Please share your opinion on whether or not you are experiencing more reductive wines these days and if so are you decanting them.

Also chime in on whether or not you prefer cork or screw cap closures generally. If you prefer cork would you nonetheless favour screw cap at least for young fresh aromatic whites.

July 1st, 2013

5 Responses

  1. Ian Westcott says:

    If we could eliminate TCA from cork that would make a huge swing towards cork for me. However there are also the issues with cork and its role in premature oxidation and overall irregularity between bottles of same wine with ageing. This probably reached a peak in mid 90s through to the early 2000s as wine production sold in bottle exploded and put great demand pressure on cork . This lead to earlier harvesting and shoddy practices which lead to a diminution in the quality of corks and a high occurence of TCA. This has lead to a big swing towards alternate closures which greatly reduce the risk of TCA ( not totally as TCA can get into wines through other means than the cork) . This swing has taken some pressure off the cork production which has seen a rise in quality of cork however its inherent weaknesses still exist though at lower level. So why continue using cork? Well from discussion with a broad range of winemakers the majority of them believe that the best bottles will be achieved using a high quality cork but there will still be more variabilty between individual bottles. If we were to swing to alternate closures for all wines that are designed to be consumed within say 3-5 years this would see less disappointments for consumers and further reduce the pressure on cork production so allowing the harvesting of more mature trees and put more pressure on cork manufacturers to better quality assurance.

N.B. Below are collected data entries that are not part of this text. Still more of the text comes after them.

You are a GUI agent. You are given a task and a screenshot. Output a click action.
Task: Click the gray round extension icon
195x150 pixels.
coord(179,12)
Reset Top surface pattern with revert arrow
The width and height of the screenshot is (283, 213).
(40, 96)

    Reduction is an issue under screwcap but should be mangeable with due care at bottling. It is also becoming an issue “under cork” as many winemakers appear to be using a more reductive approach to winemaking.

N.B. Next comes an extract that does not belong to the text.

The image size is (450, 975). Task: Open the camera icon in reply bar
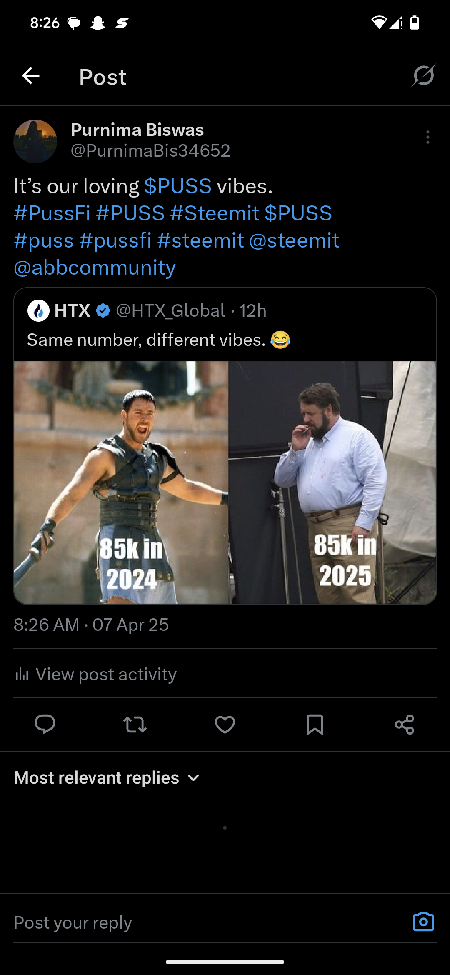point(423,922)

    Pictures are nice addition Sid. All we need now is to add a bit of members participation. Come on folks!

  2. Alex Bielak says:

    Greetings, and thanks Sid for the blog.
    I’m happy with either closure, tho you can’t beat the convenience of a screw cap if you are travelling and don’t have a corkscrew handy.
    Could it be that winemakers “believe that the best bottles will be achieved using a high quality cork” simply because that is what they have been using for generations?

  3. Jim Smith says:

    Great posting. I prefer corks to screw caps.

  4. Brian Findlay says:

    I prefer cork to screw cap for wines that need time to develop, particularly those with oak treatment like chardonnay, pinot noir and Bordeaux varietals. I have been disappointed with many screw cap versions of these that just don’t develop the complexities that I enjoy in an older wine. I have done a few tastings of identically made wines closed with cork and screw cap and while I have always preferred the cork, I have found that others are generally split fairly equally.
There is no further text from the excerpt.